The structure of Hurricane Hector is gradually declining as it tracks towards the northwest. The once prominent eye has, for the first time in a very long time, disappeared, and although it made a brief return this morning, it is likely that we won't see a traditional hurricane eye from this point forward. Enhanced infrared imagery does show a slight warm spot embedded in a central dense overcast with rainbands spreading outward north of the center of circulation, with little activity south of the core convection. Microwave data this morning does not indicate too much more than the infrared wavelengths aside from confirming that the strongest activity in the eyewall is concentrated towards the north of a shrinking microwave eye. UW-CIMSS ADT seems to be having an issue with data downlink, so its latest values have been ignored. Both SAB and PGTW estimated a T6.0/115kt current intensity, while PHFO showed T5.5/102kt. In keeping with the lagged nature of weakening storms, the intensity of Hector has been reduced to 105 kt, despite lower Category 2 raw estimates.

Hector is tracking towards the northwest into an accelerated northwest flow crafted by both a subtropical ridge to its northeast and a trough to its northwest. In around two days, a mid-level low should detach from the trough and lose some latitude, bringing Hector within its fetch and causing it to curve towards the west. Hector is expected to cross the International Date Line in around 48 to 72 hours. Towards the end of the forecast window, Hector could begin curving towards the northwest in response to an approaching trough.

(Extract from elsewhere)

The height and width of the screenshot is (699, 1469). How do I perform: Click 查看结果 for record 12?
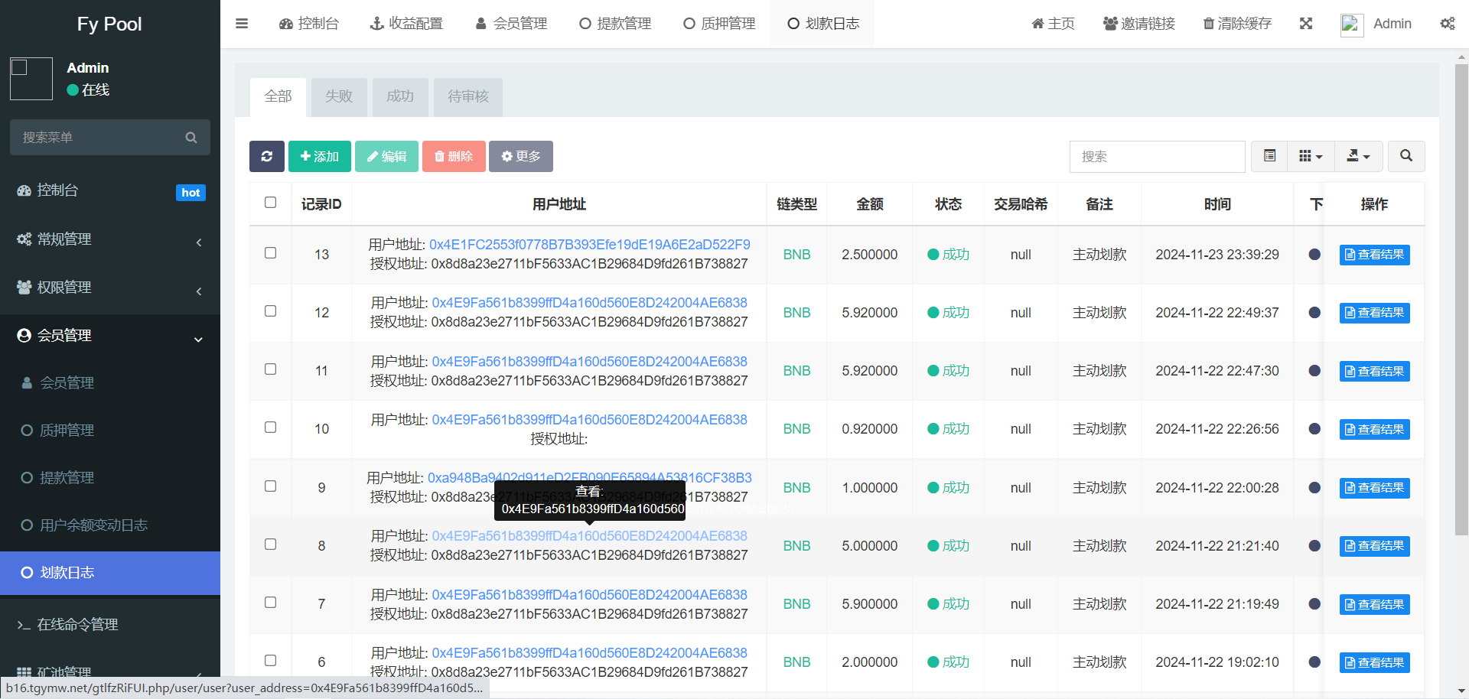[1374, 313]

Hector is being battered by strong deep-layer wind shear of 15-30 kt, though the storm's convective activity and direction of the shear have reduced the impacts of such shear relative to what would typically expected at such a magnitude. However, the unfavorable winds have already done a number on the major hurricane's core and will continue to do so for at least the next two days or so due to the upper-level low. Sea surface temperatures are expected to remain favorable today, and perhaps rise to around 28°C before falling to marginal values in three days and unfavorable values in four. The combination of these conditions are expected to weaken Hector through the end of the forecast window, though due to lessened shear in the latter part of the forecast, the weakening phase may slow. The HWRF, HMON, and GFS all show a strengthening window in three to four days which could potentially raise Hector back to a typhoon, but I'm not really buying into this scenario given that the HWRF appears to show an erroneous band of 28-30°C surface tempeartures coincident with the reintensification. Still, conditions stablize just enough to allow for the slightest strengthening in around 48-96 hours, amidst an overall weakening.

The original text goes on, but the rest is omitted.